DIRECTION: Rewrite the lines beginning with the one containing "Task: Click the Network Connections icon" and ending after the one containing "pyautogui.click(x=164, y=561)", changing "label" to "caption" and keeping everything else the same. Omit the pictures from your answer.

SOURCE RECORDS:
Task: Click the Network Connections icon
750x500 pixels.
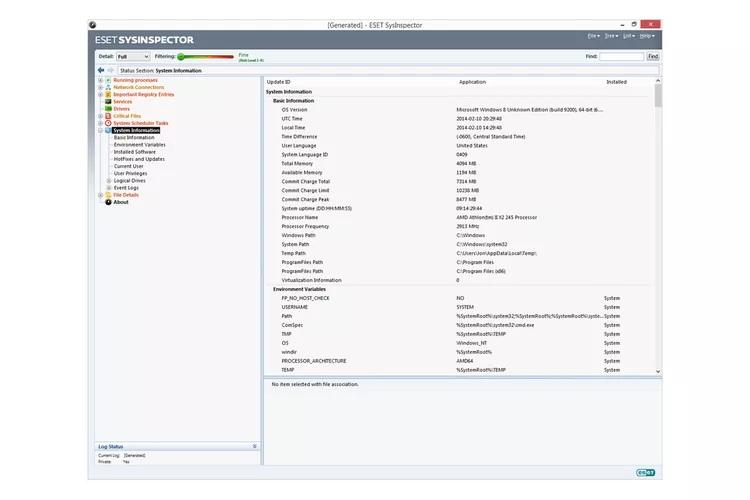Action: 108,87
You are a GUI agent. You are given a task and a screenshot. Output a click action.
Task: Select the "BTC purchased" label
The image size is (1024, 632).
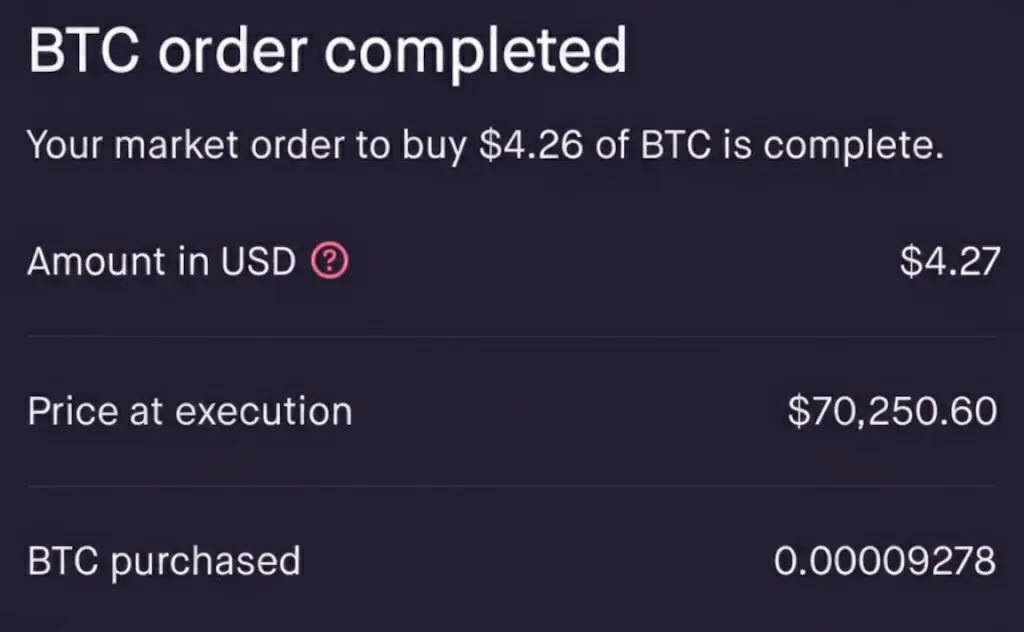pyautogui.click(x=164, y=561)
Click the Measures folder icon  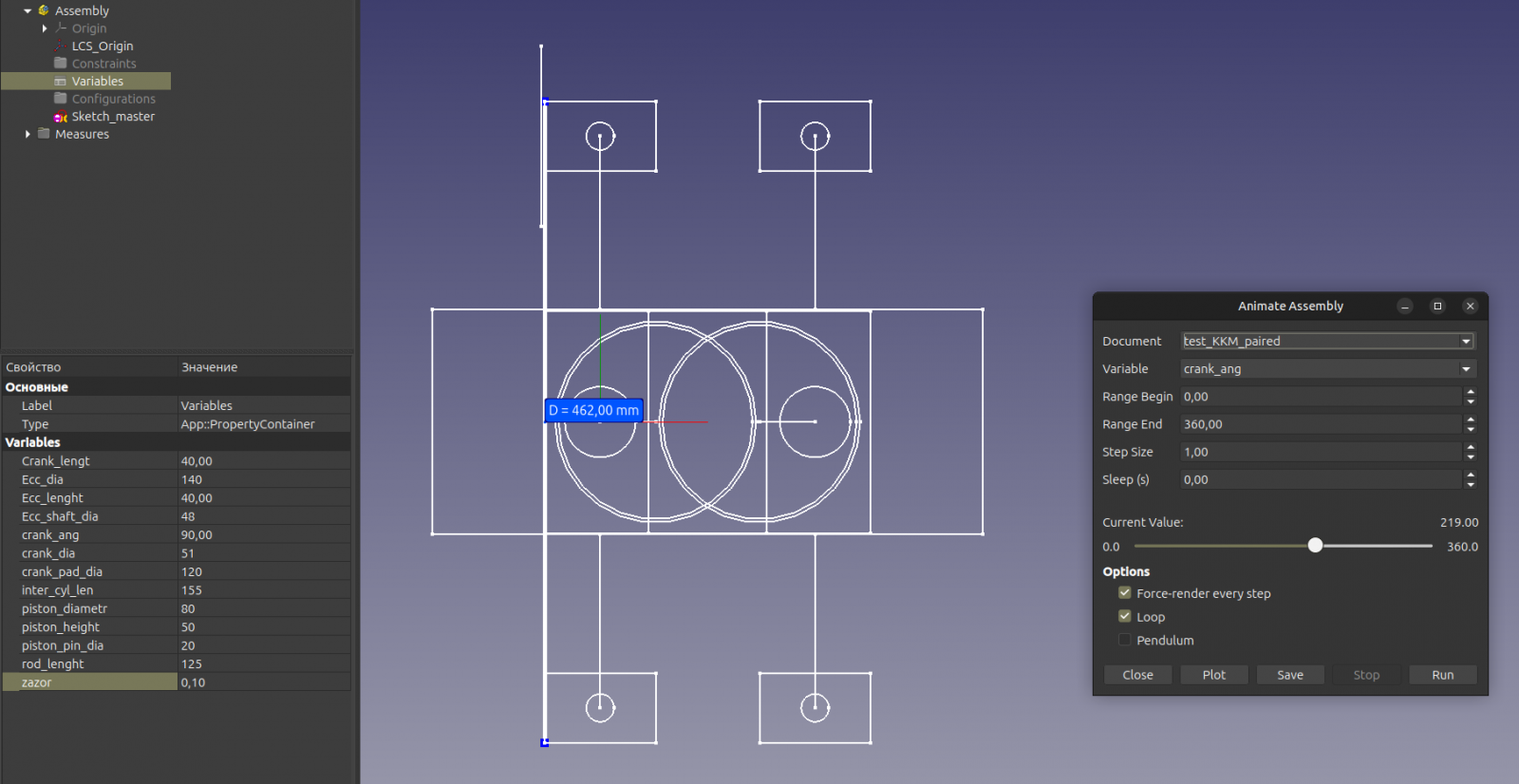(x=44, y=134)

...

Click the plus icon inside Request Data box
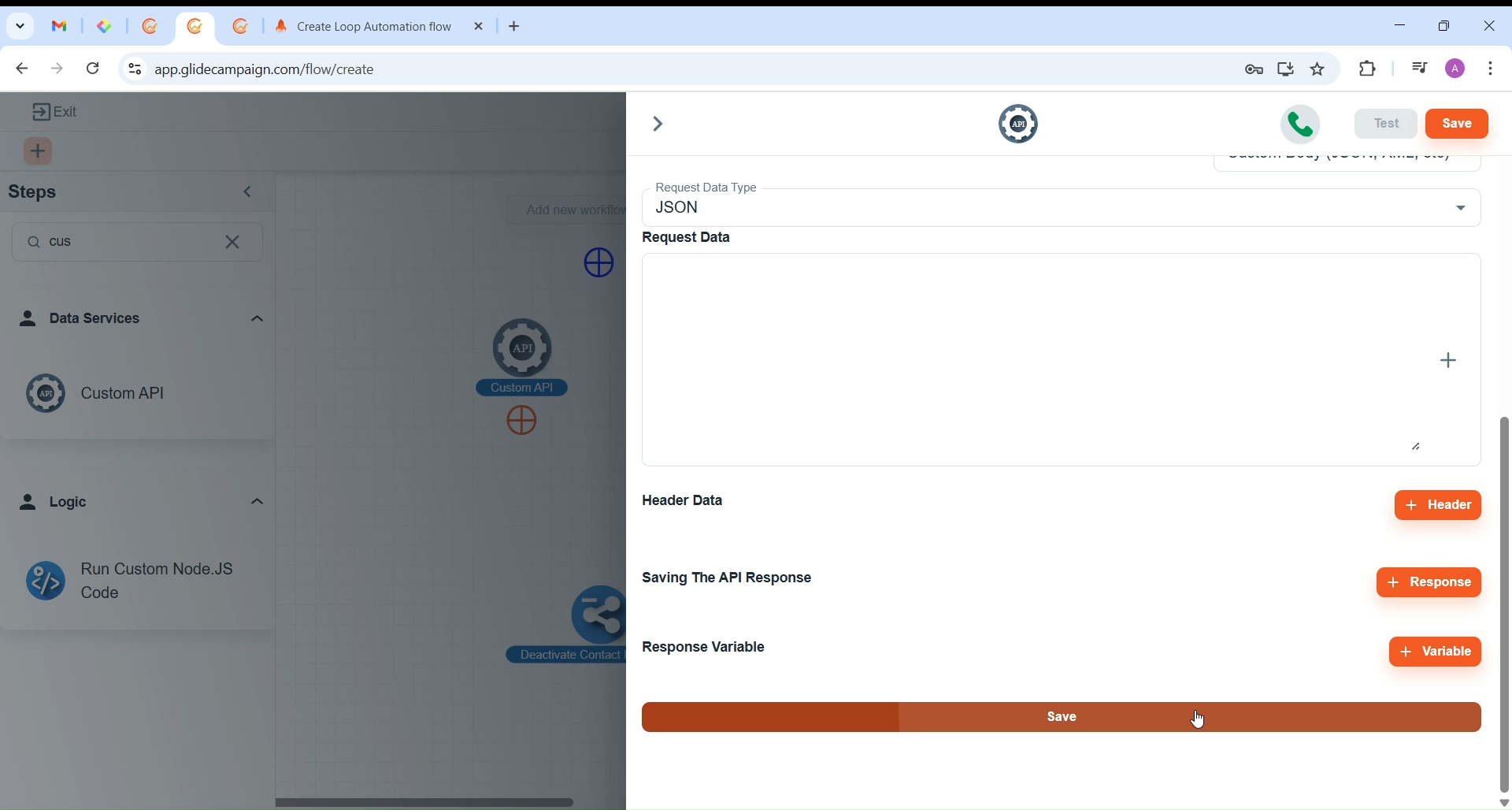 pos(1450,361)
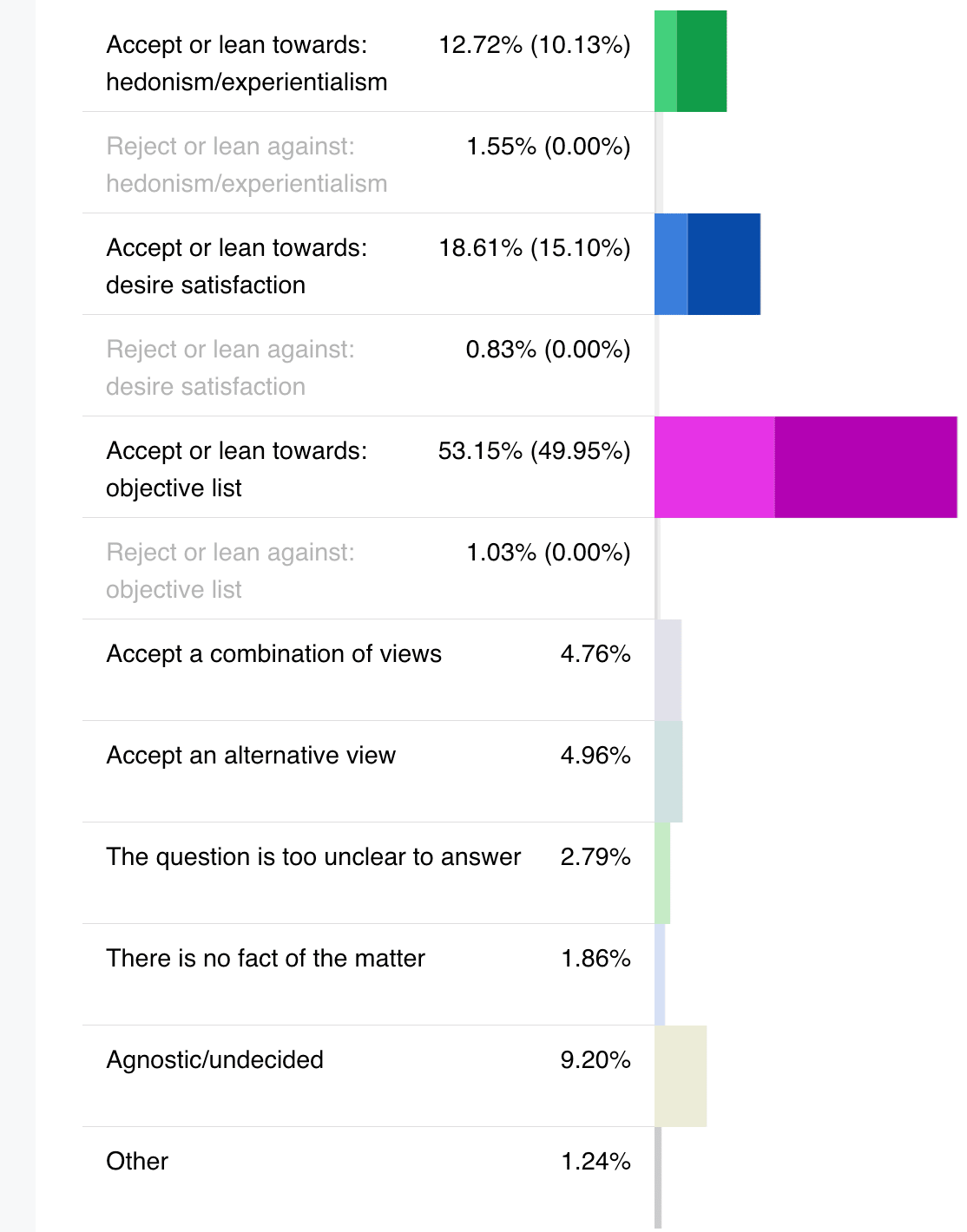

THE REPLY:
Task: Click the Network Connections icon
750x500 pixels.
Action: 108,87
You are a GUI agent. You are given a task and a screenshot. Output a click action.
Task: Select the "BTC purchased" caption
The image size is (1024, 632).
pyautogui.click(x=164, y=561)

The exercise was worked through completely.